### YOUR GOAL
Locate each line in the data below that contains the word "This" and copy those lines.

### LISTED RECORDS
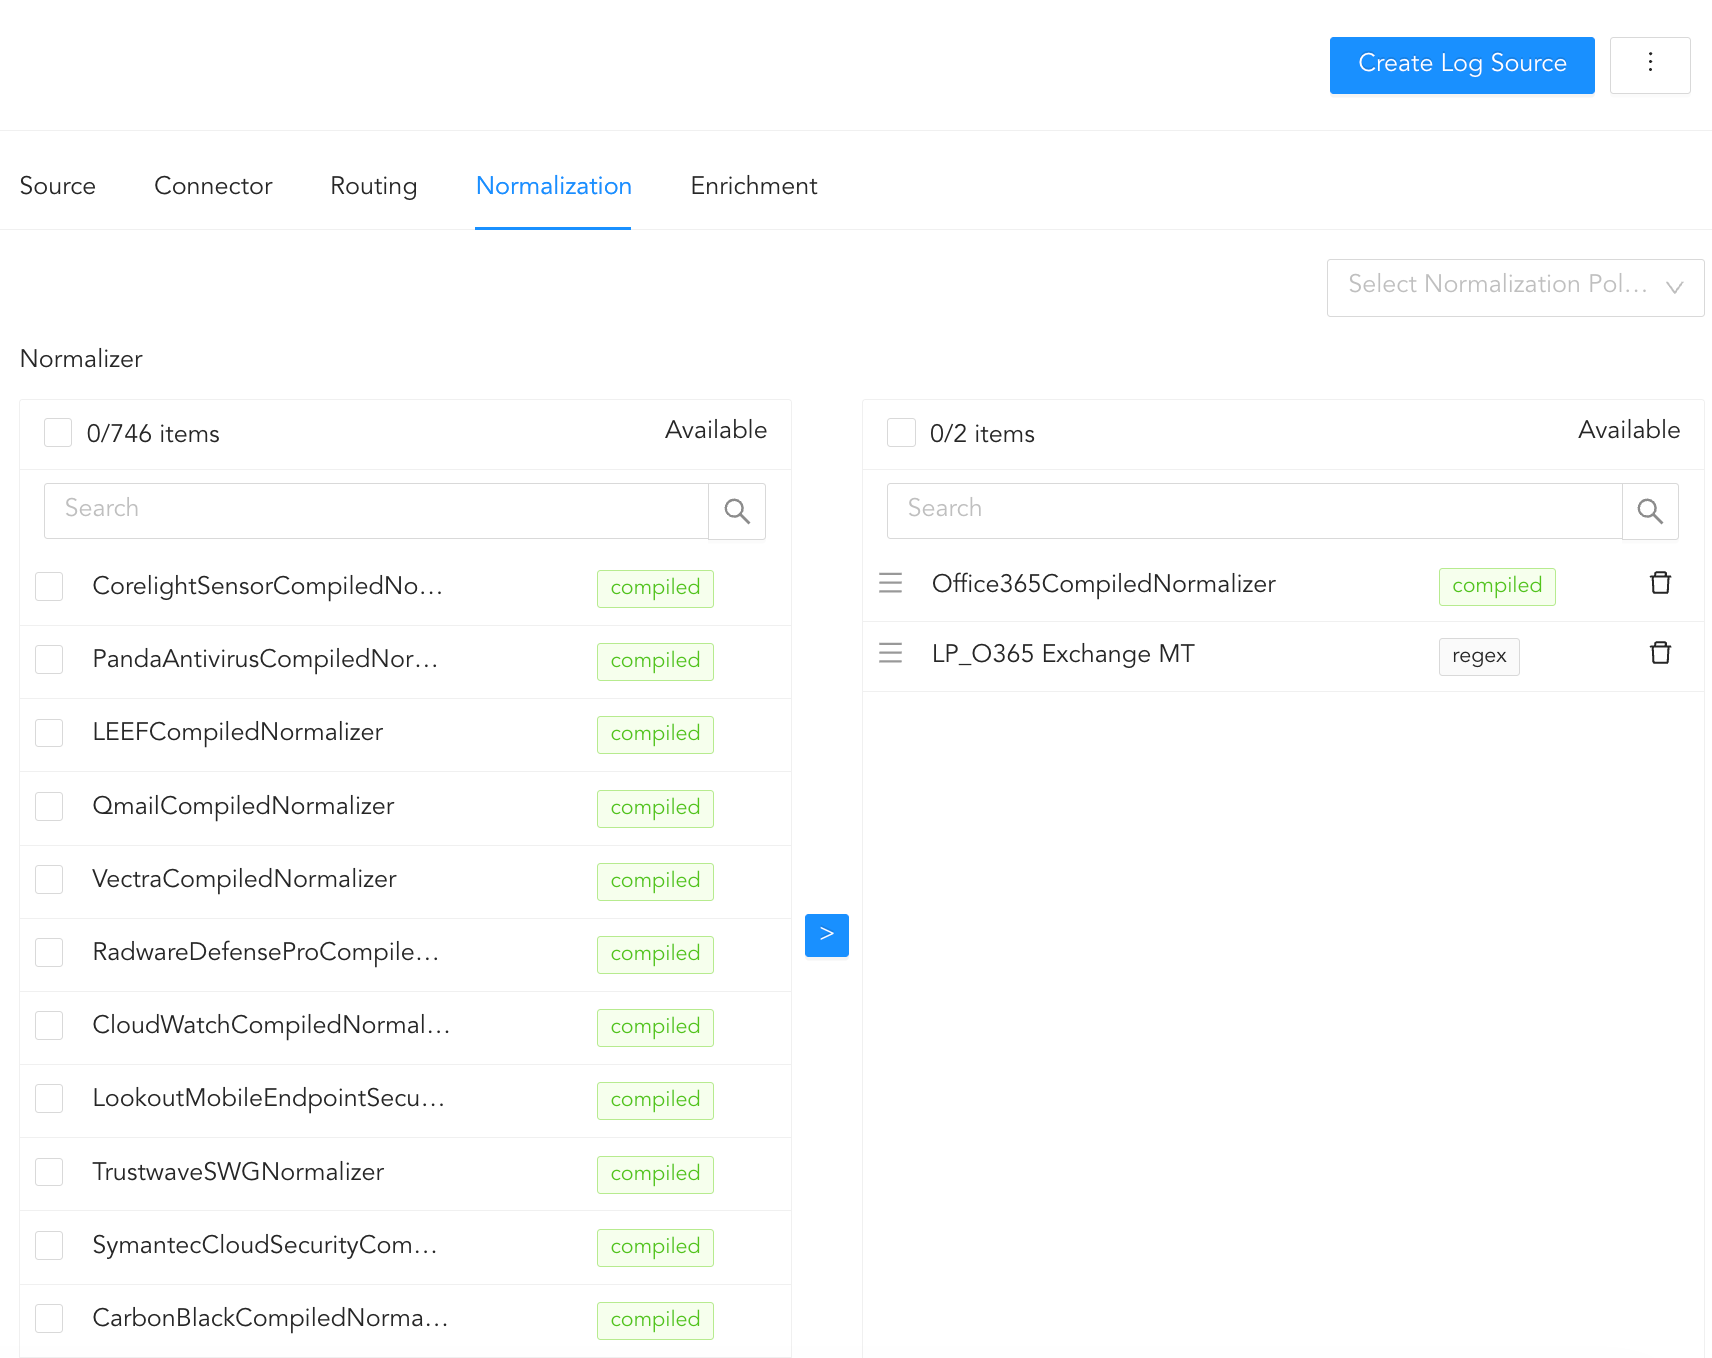Delete Office365CompiledNormalizer with its trash icon
This screenshot has height=1358, width=1712.
(1660, 583)
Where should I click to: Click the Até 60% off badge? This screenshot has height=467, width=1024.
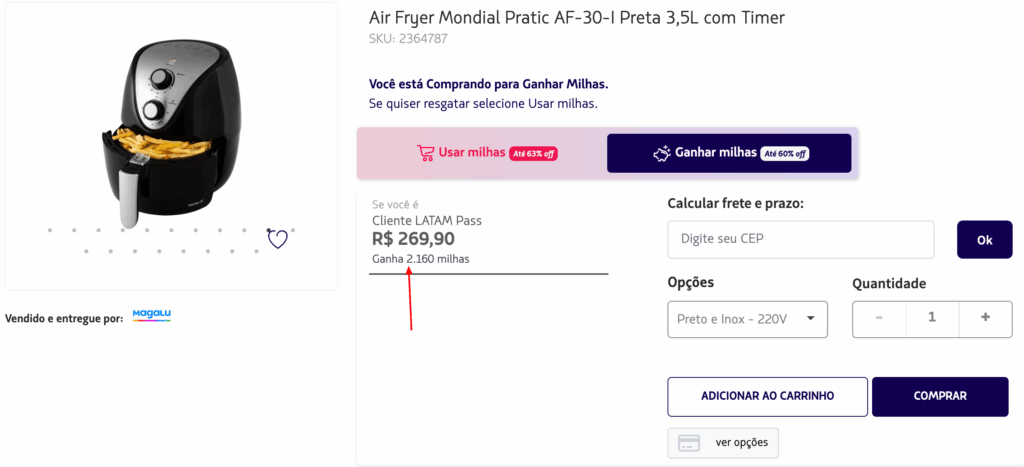click(x=784, y=154)

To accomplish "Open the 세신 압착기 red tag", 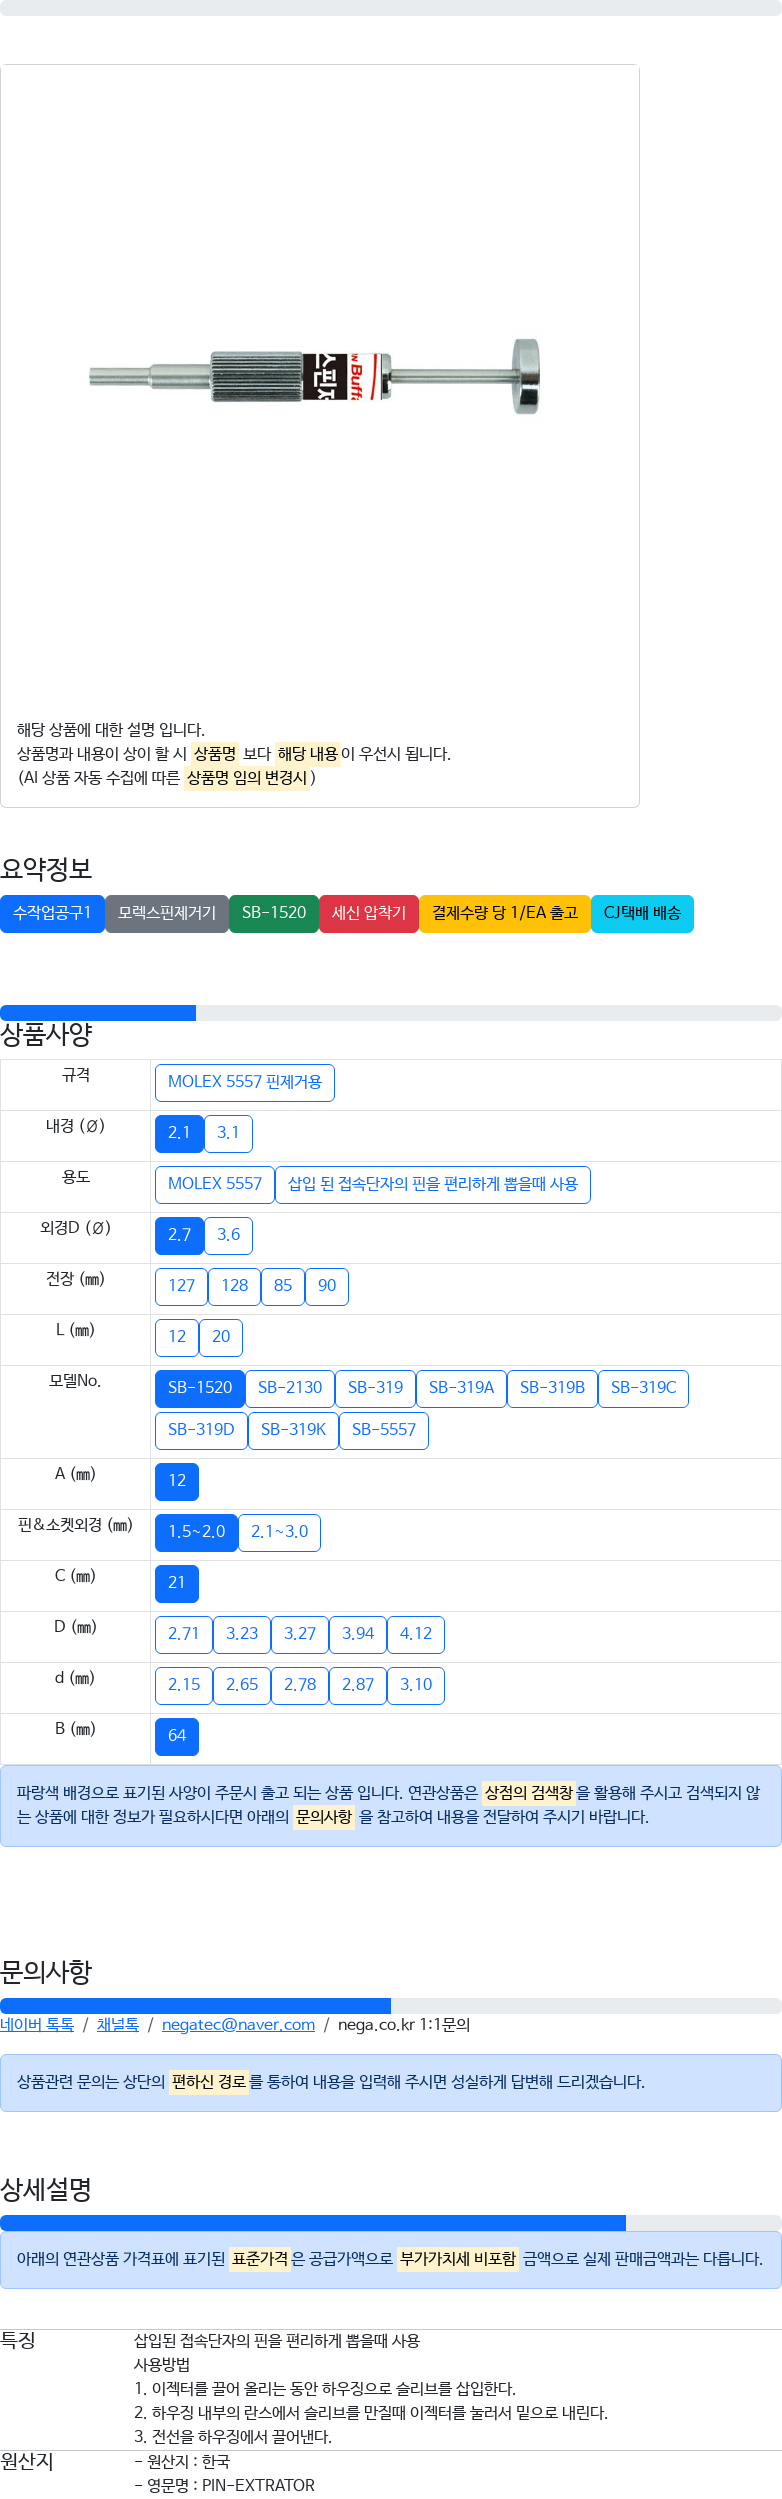I will click(x=369, y=913).
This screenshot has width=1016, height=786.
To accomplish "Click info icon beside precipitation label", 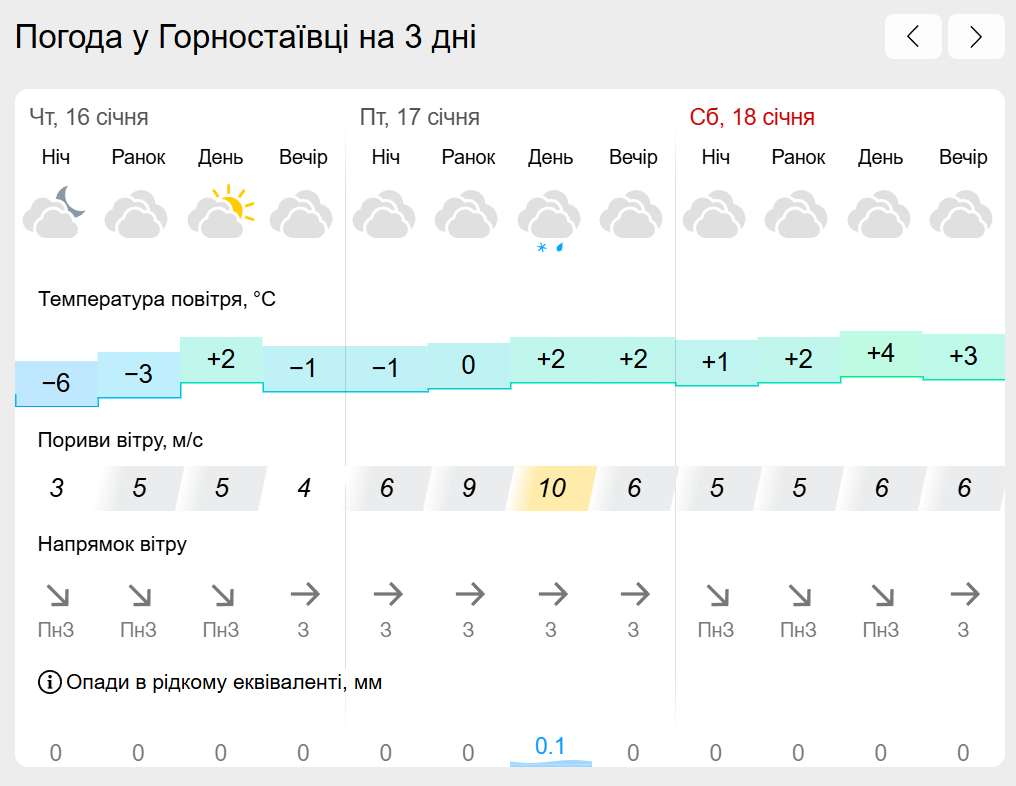I will click(x=50, y=683).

### PROBLEM SOLUTION
This screenshot has height=1358, width=1712.
Where should I click to: Click the Até 60% off badge? This screenshot has height=467, width=1024.
This screenshot has width=1016, height=786.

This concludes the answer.